This post discusses my experience of building an Excel import API service.
Who Should Read This Post?
If you are a developer and want to build a tool or an API to read / import data Excel files, this post can be helpful for you. You will find the libraries we researched on and the design considerations when building such an API service.
Why Excel? Why not CSV or Google Sheet?
While usage scenario differs from business to business, if you or your team is tasked with building something to support bulk import. And for some reasons, the format has to be in Excel, not even CSV. In our case, the clients are in finance space, and our software needs to process financial statements in Excel formats.
You may ask: Can we ask clients to convert their files into CSV or Google Sheets?
This is a UX question. For industries or clients that are used to Excel, it’s a tough sell to ask clients to convert many files into CSV formats.
Given the UX consideration, it is natural to think that, we allow clients to upload Excel files and we do the CSV conversion in the backend.
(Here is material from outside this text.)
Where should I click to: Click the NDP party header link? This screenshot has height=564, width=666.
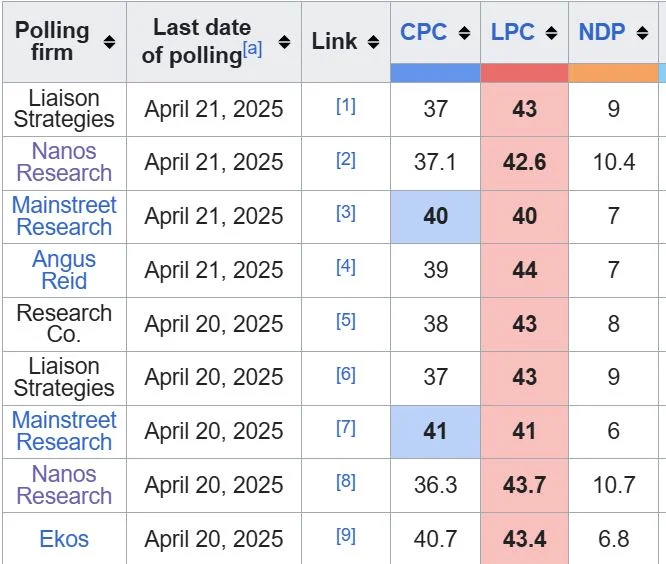602,32
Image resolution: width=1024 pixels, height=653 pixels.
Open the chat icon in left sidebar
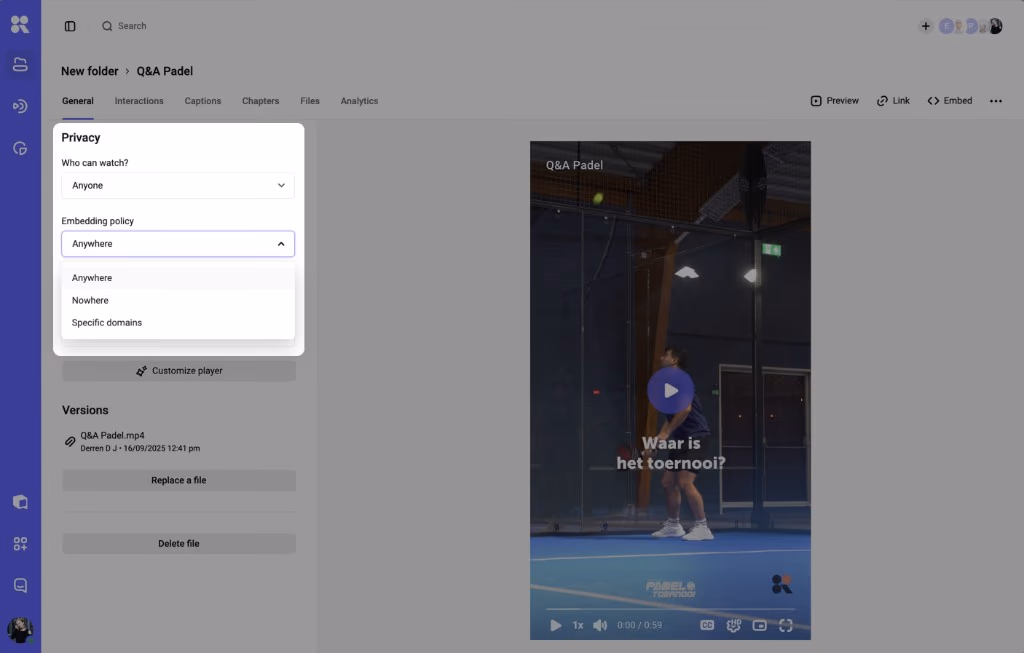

If you can take this approach and deal with CSVs in the code from then on, things will be much simpler. There are many posts online that teach you how to import CSV into MySQL / Postgres / SQL Server.
However, the simple CSV conversions approach has its limitations. Excel data can be lost during the conversion, including
- Formulas and references
- Lots of other propritory Excel features
This post has an informative CSV vs. Excel comparison table.
In our case, because clients use some of those Excel features and we couldn’t afford to lose data, so we chose to support reading data directly from Excel files.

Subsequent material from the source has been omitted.